L’ingénieur Michel Lalonde, président de Génius conseil, a admis devant la Commission Charbonneau,
mercredi, que son entreprise, en étant permissive ou « accommodante »
envers des entrepreneurs en construction dans la région de Montréal, a pu
contribuer au financement d’un parti politique avec de l’argent comptant. Et il a
aussi affirmé s’être fait demander une somme de 100 000 $, à l’automne 2004,
par l’ancien directeur du financement du parti Union Montréal, Bernard
Trépanier, pour préparer les élections municipales de 2005.
M. Trépanier lui
aurait même précisé: « les plus grosses (firmes de génie), on va demander
200 000 $ ». Et, par la
suite, M. Trépanier lui a demandé une somme équivalant à trois pour cent de la
valeur de ses contrats de services professionnels pour les grands projets
d’infrastructures de la ville centre. La somme
de 100 000 $ a été versée « en cinq ou six versements », car Génius est
une firme de taille moyenne, qui compte aujourd’hui 75 employés. Les
versements étaient faits en argent comptant par M. Lalonde, dans une enveloppe
ou une mallette, au bureau de Bernard Trépanier, qui glissait l’argent dans son
tiroir, a-t-il précisé.
« Il
nous a toujours dit que c’était pour la caisse électorale. On faisait confiance
au processus », a témoigné M. Lalonde, dont l’entreprise s’appelait
auparavant Groupe Séguin.
DE L’ARGENT JUSQU’AU MILIEU 2009
Et fait
étonnant, même si M. Trépanier a officiellement quitté son poste de responsable
du financement d’Union Montréal en juin 2006, M. Lalonde assure qu’il a continué à lui
donner de l’argent jusqu’au « milieu 2009 ». « Ça
n’a rien changé; ça a continué comme avant » et Génius a continué à avoir
autant de contrats qu’avant de la
Ville de Montréal, a répondu M. Lalonde au commissaire Renaud
Lachance qui lui a demandé s’il ne s’était pas questionné face au fait que M.
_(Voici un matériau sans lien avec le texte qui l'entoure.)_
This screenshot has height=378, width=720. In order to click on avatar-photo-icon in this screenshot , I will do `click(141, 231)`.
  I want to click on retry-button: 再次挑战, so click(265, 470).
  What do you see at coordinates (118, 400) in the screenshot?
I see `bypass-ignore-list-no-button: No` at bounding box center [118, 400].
Trépanier continuait à toucher de l’argent de lui, alors qu’il n’occupait plus
cette fonction au parti Union Montréal.
Il a
également raconté avoir participé à diverses activités de financement du parti
en donnant des chèques au nom des employés de la firme de génie qui résidaient
à Montréal. Quand il n’y avait pas assez d’employés montréalais pour l’argent
demandé, on passait à l’argent comptant, a relaté le témoin. Le
commissaire Lachance a d’ailleurs relevé le fait que l’ingénieur parlait des
contributions politiques comme d' »un investissement » pour sa firme,
puisqu’elle lui permettait d’obtenir en retour des contrats.
M. Lalonde
a aussi confirmé l’existence d’un système de collusion entre les entrepreneurs
qui faisaient affaires à Montréal, dans les domaines des égouts, du pavage et
des trottoirs. « Au-delà des rumeurs, les entrepreneurs nous en glissaient
un mot. » Il a
également reconnu que les coûts des contrats à Montréal étaient plus élevés à
cause de ces différents systèmes, sans compter la circulation plus dense et les
fermetures de rues plus complexes. « Travailler à Montréal, ça coûte plus
cher que travailler en banlieue, mais en plus de ça, il y a un 25 à 30 pour
cent » de plus, a-t-il avoué à la juge France Charbonneau.
Pour
parvenir à dégager les sommes nécessaires au financement des partis politiques,
Génius devait se montrer « accommodante » avec les entrepreneurs en
construction de Montréal, c’est-à-dire autoriser des « extras » aux
contrats: quantités exagérées de matériaux, interprétation plus libre des
travaux à réaliser, etc. Et après
avoir été ainsi « accommodant » avec les entrepreneurs, « on a
retiré 25 pour cent de ces montants-là » en argent comptant. Et c’est cette
somme équivalant à 25 pour cent qui servait au financement des partis
politiques municipaux, a-t-il expliqué.
Plus tôt
dans la journée, la commission avait entendu la policière Isabelle Toupin sous
ordonnance de non-publication. Celle-ci a témoigné depuis mardi du dossier du
Faubourg Contrecoeur, un vaste projet immobilier
situé dans l’est de Montréal, qui se trouve devant les tribunaux.